Необходимо ответить демонстрацией силы. Для этого нужно сосредоточить в городе войска. Но раньше чем что-либо — зажечь в городе свет. Пока свет в городе не зажжен, революционеры — хозяева города. Он уже схватился за трубку телефона, чтобы переговорить с адмиралом. Но тут телефон сам зазвонил, и Мартынов узнал металлический голос Гукасова:
— Ваше превосходительство, не смею приветствовать вас с добрым утром.
— Какое уж там доброе! — буркнул Мартынов.
— Значит, читали? Что думаете предпринять?
— Я не предприниматель. Это вам нужно предпринимать, вы их распустили.
— Лично я в этом не грешен, и за это некоторые мои либеральные коллеги порою даже упрекают меня. Нет, не грешен. А что следует предпринимать в настоящих условиях, мне лично вполне ясно. Но вслед за той мерой, которую я предлагаю, воспоследуют беспорядки. Готовы ли вы, ваше превосходительство, к ним?
— Что вы имеете в виду?
— Расчет! — отчеканил Гукасов. — Остановились работы уже на всех самых крупных фирмах: промыслах Каспийско-Черноморского общества, братьев Нобель, Каспийского товарищества, Бакинского нефтепромышленного товарищества, у Манташевых, Мирзоевых, Сеидовых, Асадуллаевых. В ряде случаев рабочие не предъявляли никаких требований, а, уходя с работы, говорили, что присоединяются к общей забастовке, к требованиям, которые были предъявлены Совету. Я обращаю на это внимание вашего превосходительства, так как эго подтверждает политический характер забастовки, и пресловутый вопрос о постройке поселков вне промысловых территорий не играет такой большой роли.
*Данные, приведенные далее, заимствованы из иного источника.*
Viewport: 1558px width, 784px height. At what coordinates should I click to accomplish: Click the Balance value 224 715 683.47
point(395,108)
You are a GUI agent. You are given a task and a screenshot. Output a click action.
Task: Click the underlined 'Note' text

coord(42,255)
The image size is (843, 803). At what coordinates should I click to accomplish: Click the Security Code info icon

— Все играет роль, господин Гукасов. Когда вы предполагаете произвести расчёт?
— Я для того и звоню, чтобы выяснить, подготовлены ли вы к этому.
В бесстрастном, металлическом голосе Гукасова Мартынов услышал оттенок насмешки. Или это показалось?
— Торопиться некуда, — с притворным спокойствием ответил Мартынов. — Когда наступит подходящий момент, я вам позвоню.
— С момента расчета мы юридически ничем не будем связаны с нашими бывшими жильцами и сможем их, как лиц посторонних, попросить очистить помещения, принадлежащие нам. Юридический отдел Совета съездов берется провести эту операцию. А после этого власти поступят вполне разумно, если препроводят беспокойный и бездомный элемент по месту жительства.
«Препроводят, — с удовольствием повторил про себя Мартынов. — Хорошо говорит, далеко глядит».
Но тут гладкая речь Гукасова вдруг оборвалась.
— Скажите, ваше превосходительство, — и поток живого волнения необычно зазвучал в его металлическом голосе, — а не могут ли забастовщики так же приостановить все нефтепроводные приспособления, как они остановили электростанции…
— Меры приняты! — буркнул Мартынов и повесил трубку.
«Или я дух святой — чтобы знать о намерениях и возможностях забастовщиков? Да, восстановить электрический свет в городе — это первое, с чего нужно начать. Подтянуть войска — второе. И тогда пусть действуют промышленники — всеобщий расчет. Тут уж, кто послабее, задрожит, пощады запросит. Подстрекатели, чтобы разжечь страсти, пустятся на митинги. А тут уж спустим на них казаков… Как его, этого урядника? Да, Булавин, — подумал он с удовольствием. — Булавин не выдаст!»
Часть третья
Глава первая
Вскоре после того, как Константина под арестом прислали в Самару, судебные власти без особого труда установили, что Матвей Андреевич Борецкий, сыном которого называл себя Константин, видный казначейский чиновник, перебрался на жительство в Петербург еще в восьмидесятых годах прошлого века, что полностью совпадало с показанием Константина, сделанным при аресте. Таким образом, утверждение Константина, что он во время событий пятого года, находясь на иждивении отца, учился в Петербурге в реальном училище, как будто бы полностью подтверждалось. Из Петербурга сообщили, что и отец и мать Борецкие умерли, что тоже совпадало с показаниями Константина.